Kamis, 29 Januari 2015

MAKALAH DASAR-DASAR FILSAFAT “ONTOLOGI”

MAKALAH 
“ONTOLOGI”

OLEH
KELOMPOK IV :

MUH.ISHAK
MUH.TAHIR  BADDU
LAODE MUH MASHUDI
RIYADAH SHAGIRAH
SITTI MARWAH DM
ZULFIANI  IDRIS

JURUSAN SASTRA ARAB
FAKULTAS ILMU BUDAYA
UNIVERSITAS HASSANUDDIN MAKASSAR
2012

 

KATA PENGANTAR


Alhamdulillah, puji syukur kita panjatkan kehedirat Allah SWT yang telah memberikan kita nikmat dan hidayah-NYA, sehingga penulisan makalah ini dapat kami selesaikan.

Sholawat dan salam tak lupa kita kirimkan kepada Sayyidul ambiya’ wal mursalin yaitu nabi Muhammad SAW, yang telah membawa umat manusia dari zaman kejahilan yang gelap gulita, menuju zaman islam yang terang benderang penuh dengan ilmu pengetahuan.

Makalah ini membahas tentang “ONTOLOGI” dalam kajian ilmu Filsafat baik dari segi pengertian, objek, serta persoalan yang berkatan dengannya.

Dalam penulisan makalah ini tentu saja masih terdapat banyak kekeliruan, maka dari itu kritik dan saran dari pembaca sangat diharapkan sebagai bahan perbaikan, karena kami menyadari bahwa  “tiada gading yang tak retak, tiada lautan yang tak berombak dan tiada manusia yang tak luput dari salah dan khilaf”.

Sebagai penutup, kami ucapkan terimakasih kepada semua pihak yang turut membantu kami dalam proses penyusunan makalah ini. Dan semoga makalah ini memberikan manfaat…….!

Makassar Oktober 2012

Kelompok IV

BAB I

PENDAHULUAN



Ontologi merupakan salah satu kajian filsafat. Studi tersebut membahas keberadaan sesuatu yang bersifat konkret. Ontologi membahas realitas atau suatu entitas dengan apa adanya, membahas tentang yang ada yang universal, menampilkan pemikiran semesta universal. Pembahasan mengenai ontologi berarti membahas kebenaran suatu fakta. Untuk mendapatkan kebenaran itu, ontologi memerlukan proses bagaimana realitas tersebut dapat diakui kebenarannya.
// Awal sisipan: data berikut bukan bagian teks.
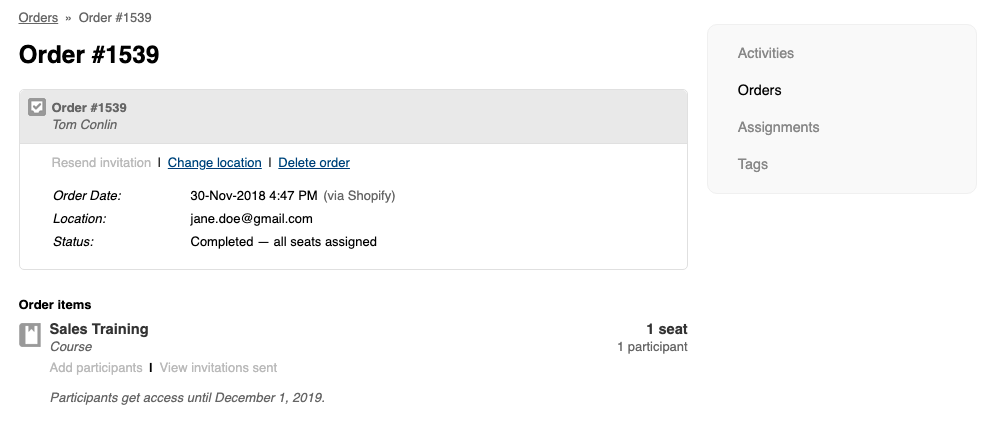
Task: Open Orders in the breadcrumb
Action: [x=38, y=18]
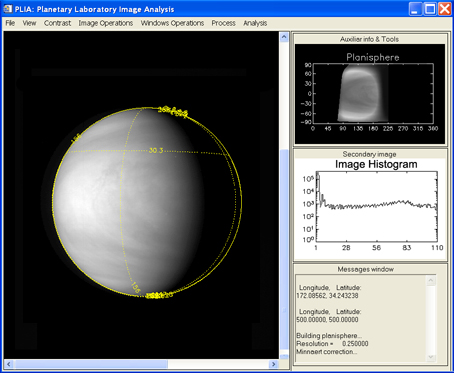The image size is (454, 373).
Task: Open the Process menu
Action: coord(223,23)
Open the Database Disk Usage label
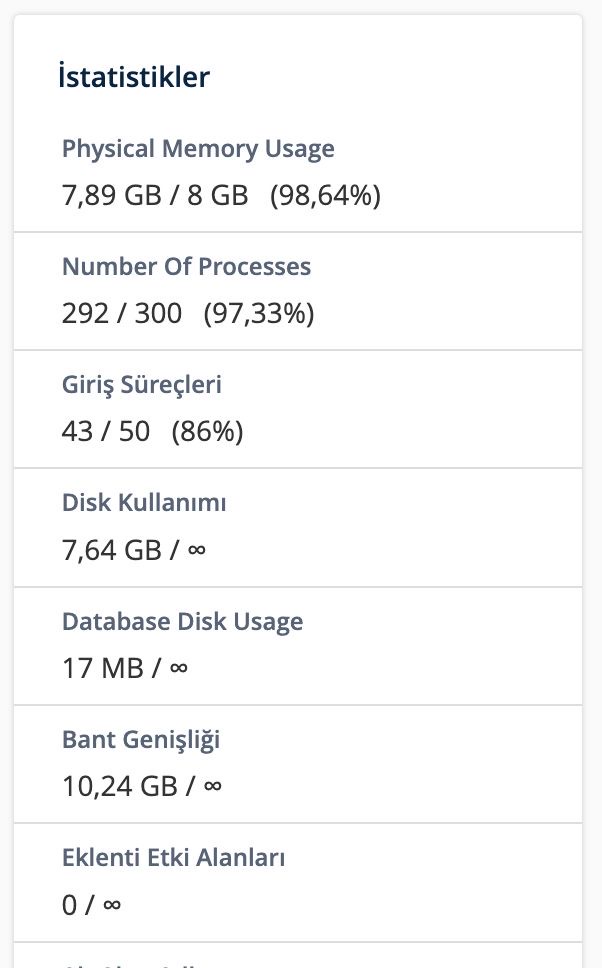Viewport: 602px width, 968px height. click(183, 622)
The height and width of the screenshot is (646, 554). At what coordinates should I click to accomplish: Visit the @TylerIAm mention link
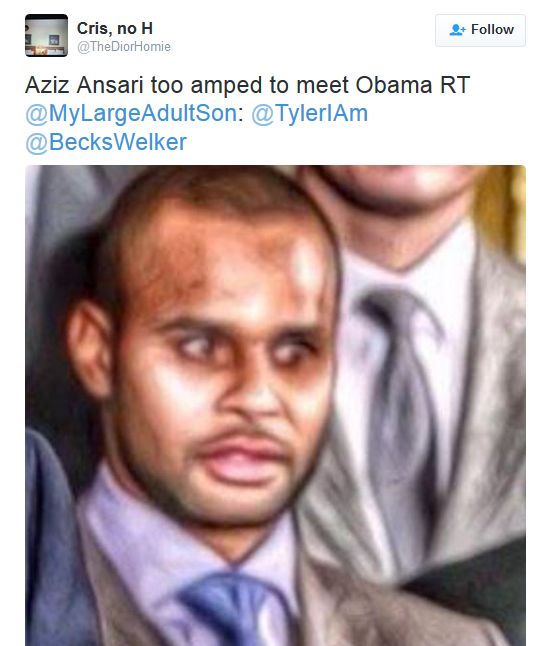click(x=309, y=113)
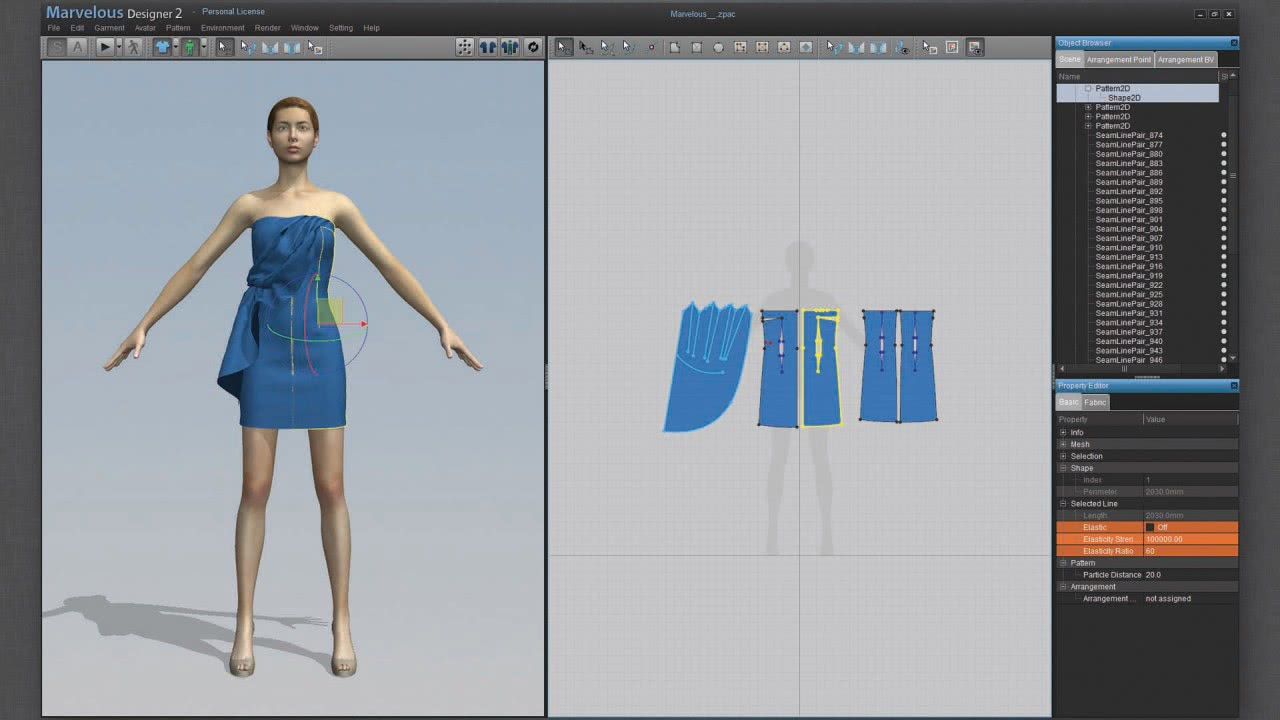The height and width of the screenshot is (720, 1280).
Task: Open dropdown arrow next to play button
Action: click(x=118, y=47)
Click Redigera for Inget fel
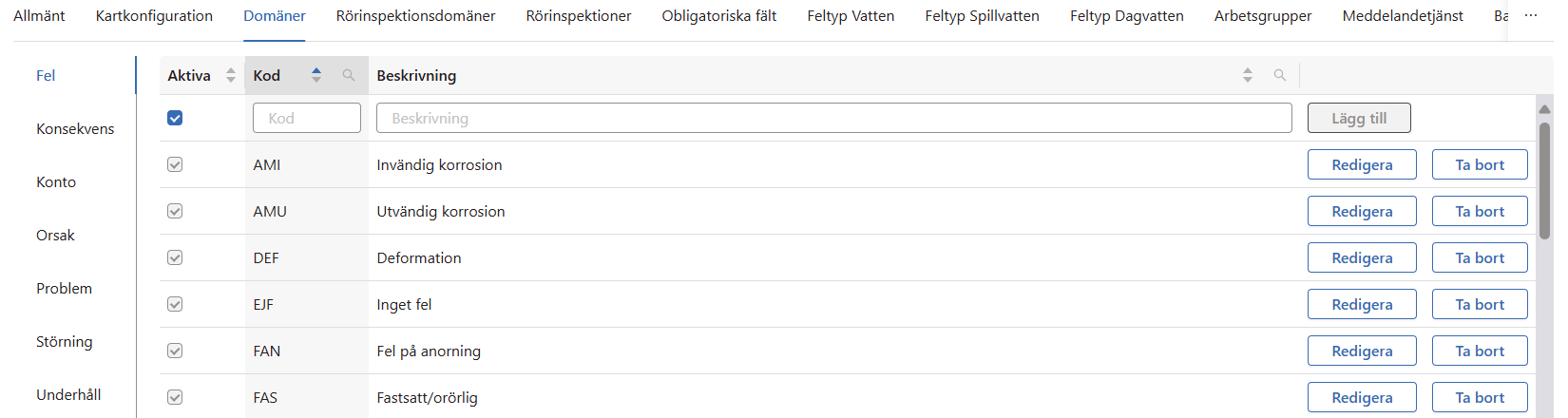 [1362, 304]
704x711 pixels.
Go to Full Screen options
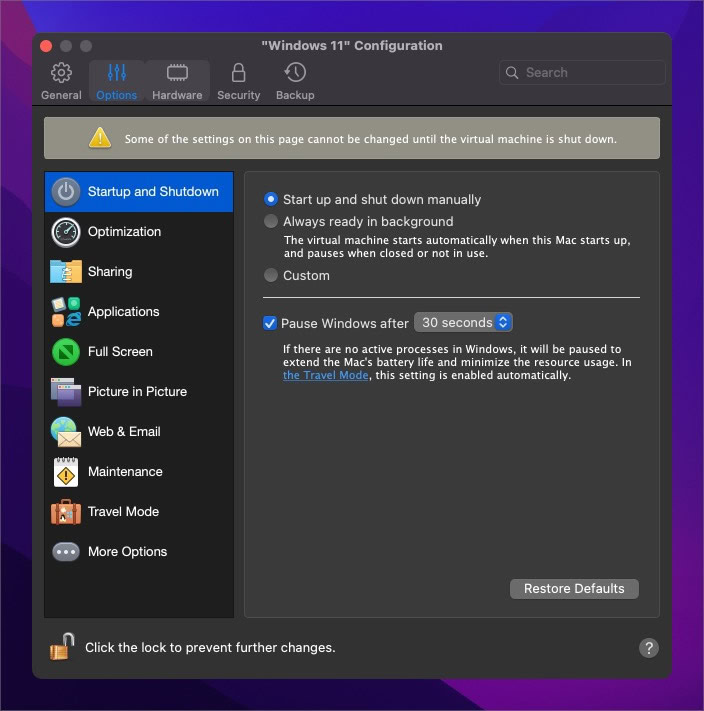pyautogui.click(x=139, y=351)
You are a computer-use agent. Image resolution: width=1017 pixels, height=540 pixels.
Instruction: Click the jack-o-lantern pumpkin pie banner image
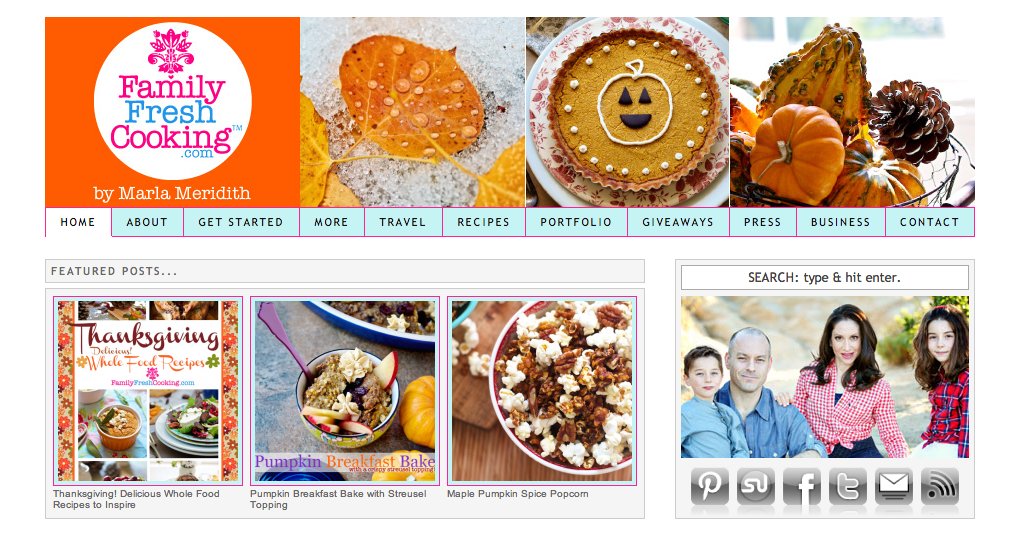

Untuk itu proses tersebut memerlukan dasar pola berfikir, dan pola berfikir didasarkan pada bagaimana ilmu pengetahuan digunakan sebagai dasar pembahasan realitas, atau dalam rumusan Lorens Bagus; menjelaskan yang ada yang meliputi semua realitas dalam semua bentuknya.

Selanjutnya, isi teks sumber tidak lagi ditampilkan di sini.